Explanation of Responses:

* If the form is filed by more than one reporting person, see Instruction 5(b)(v).
** Intentional misstatements or omissions of facts constitute Federal Criminal Violations. See 18 U.S.C. 1001 and 15 U.S.C. 78ff(a).
(1) This Form 3 is filed jointly by Crescendo Partners II, L.P., Series M2 ("Crescendo Partners II"), Crescendo Investments II, LLC ("Crescendo Investments II"), Crescendo Partners III, L.P. ("Crescendo Partners III"), Crescendo Investments III, LLC ("Crescendo Investments III"), Crescendo Advisors II, LLC ("Crescendo Advisors II"), Jamarant Capital, L.P. ("Jamarant Capital"), Jamarant Investors, LLC ("Jamarant Investors"), Jamarant Advisors, LLC ("Jamarant Advisors"), Eric Rosenfeld, Gregory R. Monahan and David Sgro (collectively, the "Reporting Persons"). To enable all of the Reporting Persons to gain access to the Securities and Exchange Commission's electronic filing system (which only accepts a maximum of 10 joint filers per report), this report is the second of two identical reports relating to the same transactions being filed with the Securities and Exchange Commission.
(2) Each Reporting Person is a member of a Section 13(d) group that owns in the aggregate more than 10% of the Issuer's outstanding shares of Common Stock as disclosed in a Schedule 13D, filed on behalf of the Reporting Persons and certain other stockholders of the Issuer on March 10, 2016. As such, each Reporting Person may be deemed to beneficially own more than 10% of the Issuer's outstanding shares of Common Stock. The securities reported herein do not include any securities held by any group member other than the Reporting Persons, as such shares are being reported in a separate Form 3 filing.
(3) Each Reporting Person disclaims beneficial ownership of the shares of Common Stock reported herein except to the extent of his or its pecuniary interest therein, and this report shall not be deemed to be an admission that any Reporting Person is the beneficial owner of such shares of Common Stock for purposes of Section 16 or for any other purpose.

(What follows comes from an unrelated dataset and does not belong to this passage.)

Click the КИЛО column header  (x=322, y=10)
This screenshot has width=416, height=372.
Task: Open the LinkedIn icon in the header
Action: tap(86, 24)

(4) Shares of Common Stock beneficially owned by Crescendo Partners II. Crescendo Investments II, as the general partner of Crescendo Partners II, may be deemed the beneficial owner of the shares of Common Stock beneficially owned by Crescendo Partners II. Crescendo Advisors II, as the investment advisor of Crescendo Partners II, may be deemed the beneficial owner of the shares of Common Stock beneficially owned by Crescendo Partners II. Mr. Rosenfeld, as the Managing Member of Crescendo Investments II and Crescendo Advisors II, may be deemed the beneficial owner of the shares of Common Stock beneficially owned by Crescendo Partners II.
(5) Shares of Common Stock beneficially owned by Jamarant Capital. Jamarant Investors, as the general partner of Jamarant Capital, may be deemed the beneficial owner of the shares of Common Stock beneficially owned by Jamarant Capital. Jamarant Advisors, as the investment advisor of Jamarant Capital, may be deemed the beneficial owner of the shares of Common Stock beneficially owned by Jamarant Capital. Messrs. Monahan and Sgro, as the Managing Members of Jamarant Investors and Jamarant Advisors, may be deemed the beneficial owner of the shares of Common Stock beneficially owned by Jamarant Capital.
(6) Shares of Common Stock beneficially owned by Mr. Rosenfeld (includes 6,000 shares of restricted stock).
(7) Shares of Common Stock beneficially owned by Mr. Monahan.
(8) Shares of Common Stock beneficially owned by Mr. Sgro.